Forderungen nach Vorbereitung neuer Sanktionen gegen Russland im Falle eines Angriffs
Genügt die Verschärfung der Sprache den osteuropäischen und baltischen Staaten, wo die Angst vor Russlands Gebaren noch deutlich größer ist? In den nächsten Wochen, so schätzen Diplomaten, dürfte der Strategische Kompass weiter überarbeitet werden. Rumäniens Chefdiplomat Bogdan Aurescu warb gestern dafür, die EU-Sanktionsvorbereitungen für den Fall voranzutreiben, dass Russland die Ukraine angreifen sollte . „Die Möglichkeit der Annahme neuer Sanktionen stellt den Beitrag der EU dar, Russland von weiteren aggressiven Handlungen abzuhalten.“
Auch Vertreter von Mitgliedstaaten wie Litauen, Polen und Schweden forderten, Moskau klare rote Linien aufzuzeigen und nannten insbesondere die Forderung aus dem Kreml nach einem Stopp der Nato-Erweiterung als Beispiel. Präsident Wladimir Putin versuche, die dunkelsten Tage des Kalten Krieges wieder aufleben zu lassen, kritisierte Dänemarks Außenminister Jeppe Kofod. Es ist kein Zufall, dass Frankreich gleich zu Beginn seiner EU-Ratspräsidentschaft das Treffen an der Atlantikküste ansetzte. Immerhin pocht Paris seit längerem auf mehr Eigenständigkeit und Unabhängigkeit der Europäer. Geplant ist unter anderem eine europäische Eingreiftruppe, die bis zu 5000 Soldaten umfassen und bis 2025 voll einsatzfähig sein soll.
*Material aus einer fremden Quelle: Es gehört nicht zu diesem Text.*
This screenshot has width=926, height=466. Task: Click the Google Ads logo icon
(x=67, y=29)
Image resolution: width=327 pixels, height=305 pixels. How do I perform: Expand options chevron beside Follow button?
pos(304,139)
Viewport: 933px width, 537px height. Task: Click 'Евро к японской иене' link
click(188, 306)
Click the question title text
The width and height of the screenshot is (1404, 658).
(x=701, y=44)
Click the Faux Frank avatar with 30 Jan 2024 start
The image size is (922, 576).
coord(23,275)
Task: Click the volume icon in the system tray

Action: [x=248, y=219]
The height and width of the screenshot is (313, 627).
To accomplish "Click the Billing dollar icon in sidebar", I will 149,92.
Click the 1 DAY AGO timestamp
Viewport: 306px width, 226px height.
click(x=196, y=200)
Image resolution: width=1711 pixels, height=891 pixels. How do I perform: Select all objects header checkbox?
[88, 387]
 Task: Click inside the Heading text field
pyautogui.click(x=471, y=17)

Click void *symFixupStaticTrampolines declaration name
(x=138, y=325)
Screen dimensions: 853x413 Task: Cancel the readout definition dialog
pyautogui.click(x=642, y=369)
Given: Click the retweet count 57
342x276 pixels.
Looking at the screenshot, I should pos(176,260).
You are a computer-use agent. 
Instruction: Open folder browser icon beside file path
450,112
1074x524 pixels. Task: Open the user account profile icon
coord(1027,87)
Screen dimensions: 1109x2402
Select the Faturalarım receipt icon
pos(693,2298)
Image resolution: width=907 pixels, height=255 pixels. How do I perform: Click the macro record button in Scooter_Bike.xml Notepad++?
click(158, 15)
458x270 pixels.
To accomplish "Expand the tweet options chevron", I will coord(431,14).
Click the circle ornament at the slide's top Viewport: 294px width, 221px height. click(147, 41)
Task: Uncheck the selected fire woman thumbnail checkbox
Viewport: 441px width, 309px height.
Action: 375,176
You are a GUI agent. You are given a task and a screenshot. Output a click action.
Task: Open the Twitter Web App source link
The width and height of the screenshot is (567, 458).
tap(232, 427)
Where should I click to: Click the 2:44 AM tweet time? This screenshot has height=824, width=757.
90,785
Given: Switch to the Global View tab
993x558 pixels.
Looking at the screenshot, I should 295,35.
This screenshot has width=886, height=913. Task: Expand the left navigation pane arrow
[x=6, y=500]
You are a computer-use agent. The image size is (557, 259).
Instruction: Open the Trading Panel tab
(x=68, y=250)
Noch vor dem Treffen hatte Annalena Baerbock betont, es brauche mehr als das Management aktueller Krisen, um Europas Rolle in der Welt zu stärken. Sie verwies auf längerfristige Strategien und Planungen. „Gerade gegenüber autokratischen Akteuren wie Russland und China ist wichtig: Wenn Europa einen gemeinsamen Kurs fährt und geschlossen auftritt, ist es ein Schwergewicht - agiert es dagegen gespalten, kämpft es unter seiner Gewichtsklasse“, so die deutsche Außenministerin. Die Botschaft, die man von der französischen Atlantikküste in Richtung Moskau aussenden wollte, war klar: Der Westen lässt sich von Russland nicht spalten.